Copy, word for word, the lines below from the one containing "Where should I" up to and including the one containing "How do I perform: Open a", with pictures left out.

- _Task data_
::::::::

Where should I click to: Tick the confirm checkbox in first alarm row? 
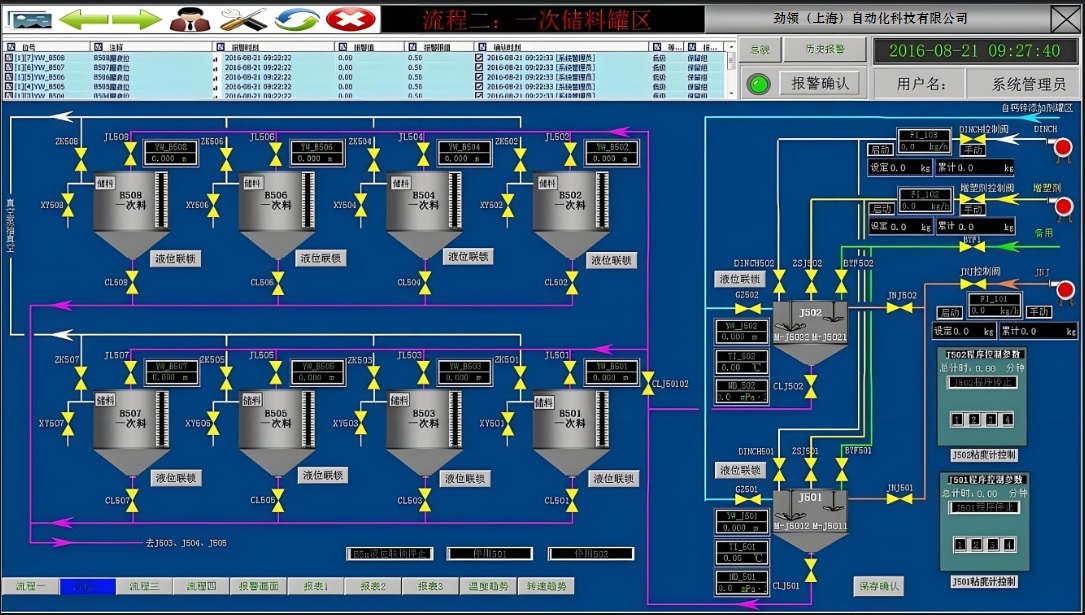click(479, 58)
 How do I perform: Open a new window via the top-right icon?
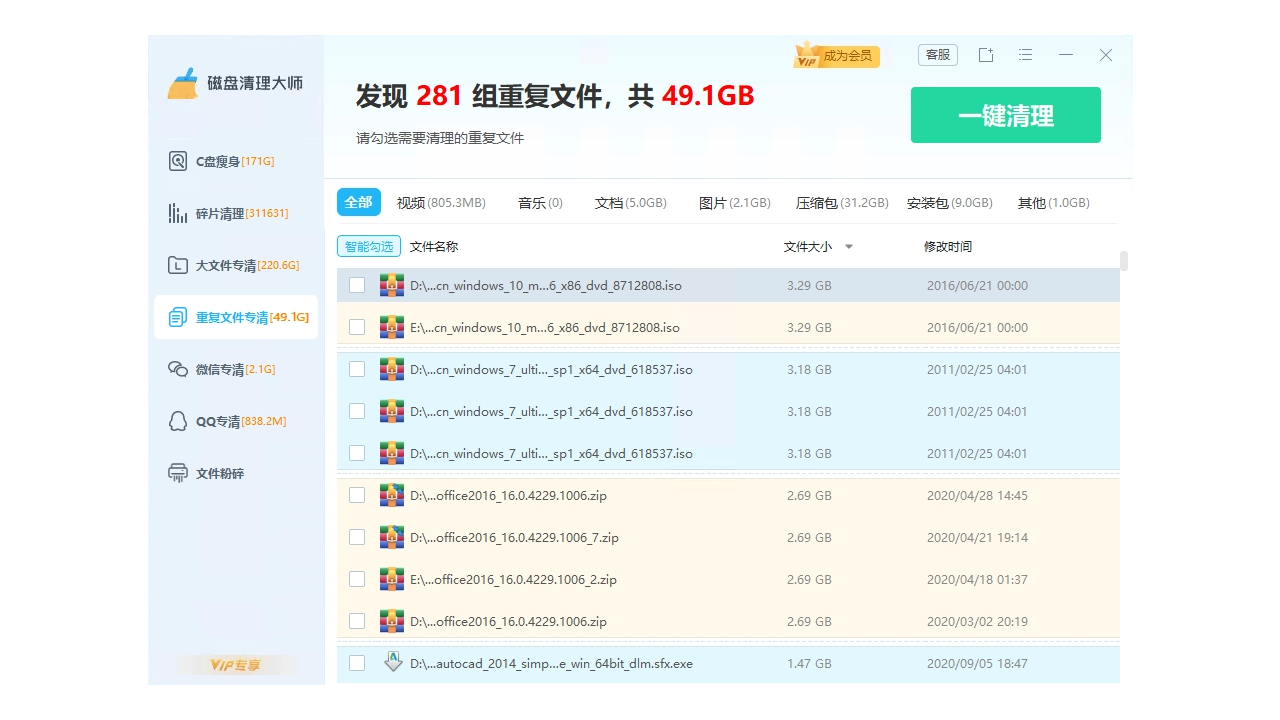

::::::::

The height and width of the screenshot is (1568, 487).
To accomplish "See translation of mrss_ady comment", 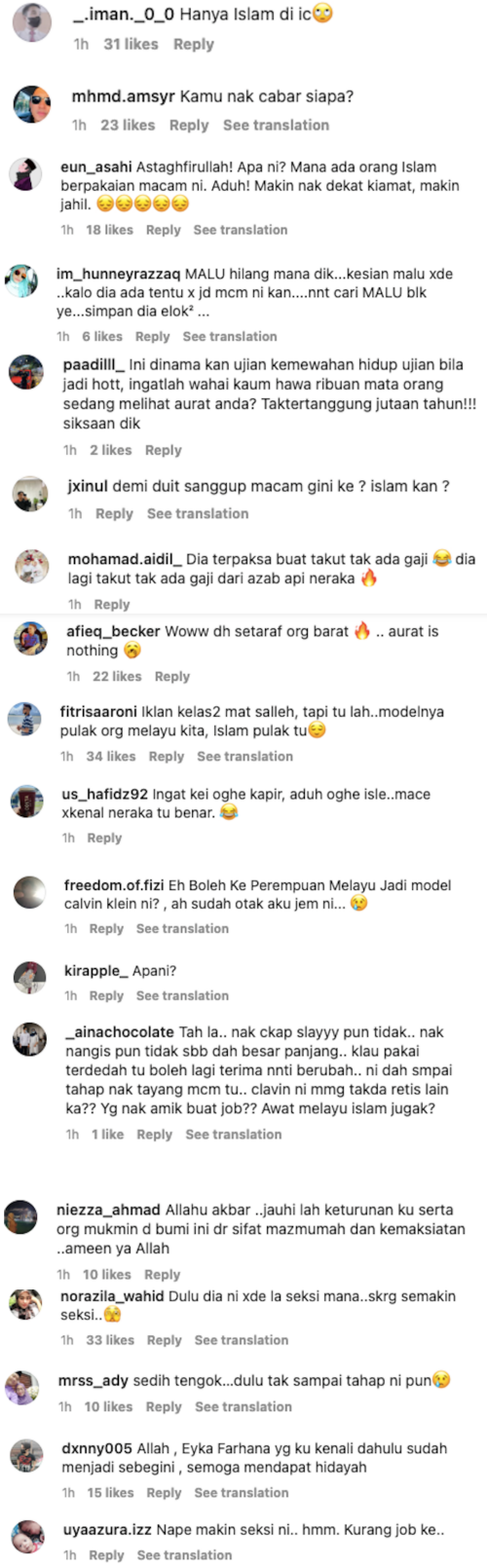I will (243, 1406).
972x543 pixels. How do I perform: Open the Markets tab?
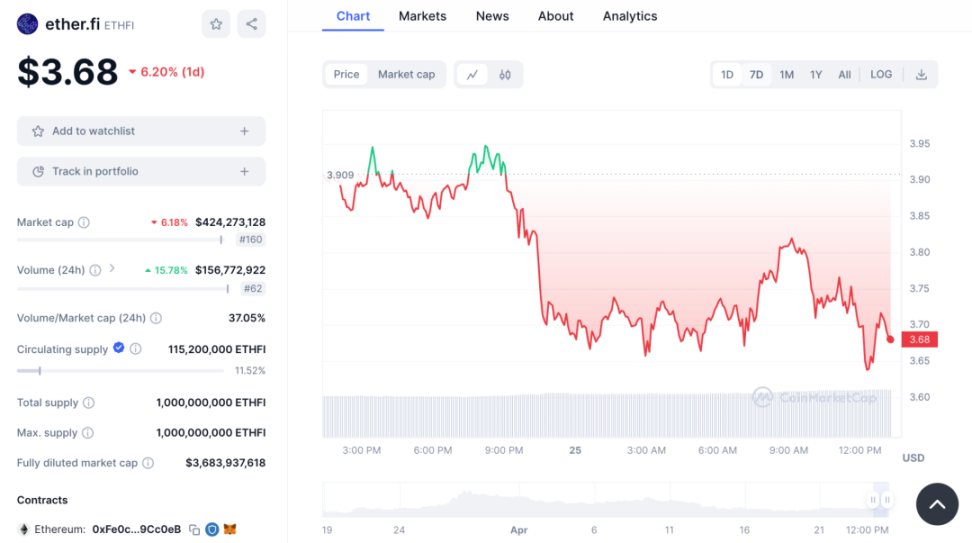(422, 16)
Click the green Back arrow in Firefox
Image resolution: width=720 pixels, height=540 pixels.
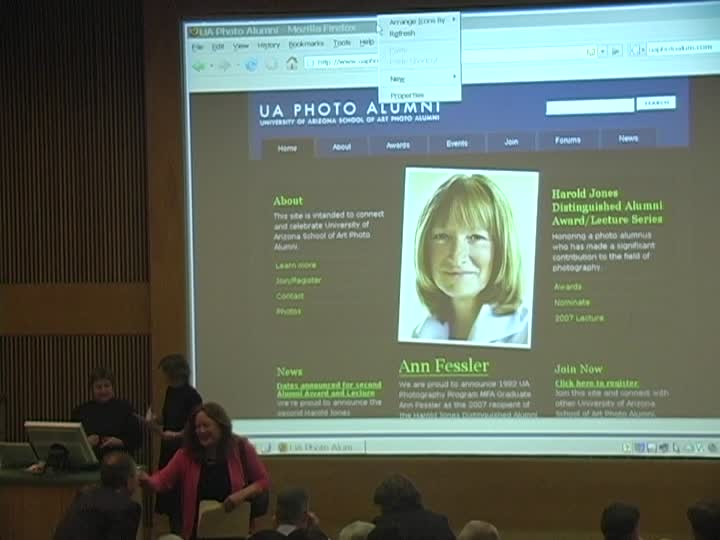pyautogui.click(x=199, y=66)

::::::::

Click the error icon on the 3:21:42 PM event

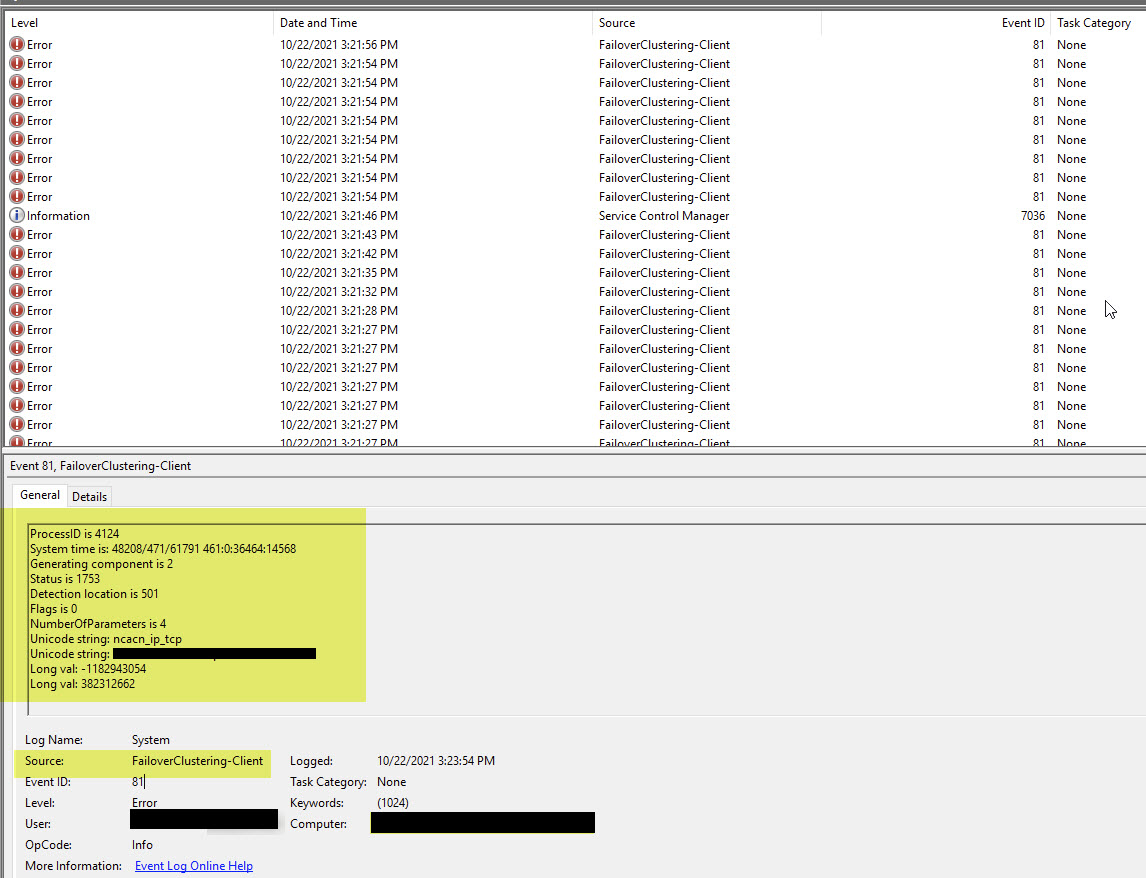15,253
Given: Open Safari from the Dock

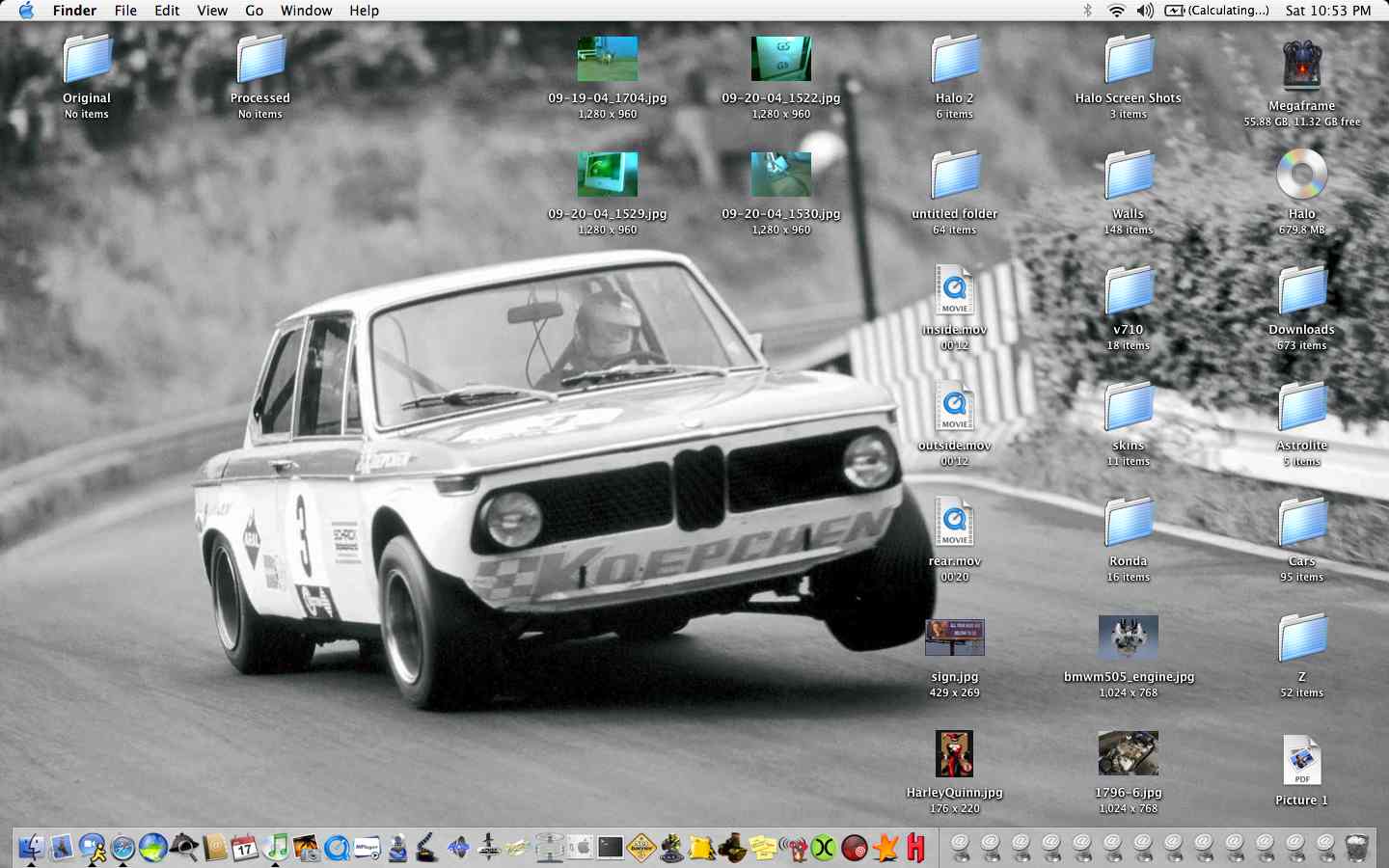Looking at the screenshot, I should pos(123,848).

::::::::

- _Result of this exercise_
Where should I click to: Tick the confirm checkbox in first alarm row? 
click(479, 58)
 How do I perform: Open a new window via the top-right icon?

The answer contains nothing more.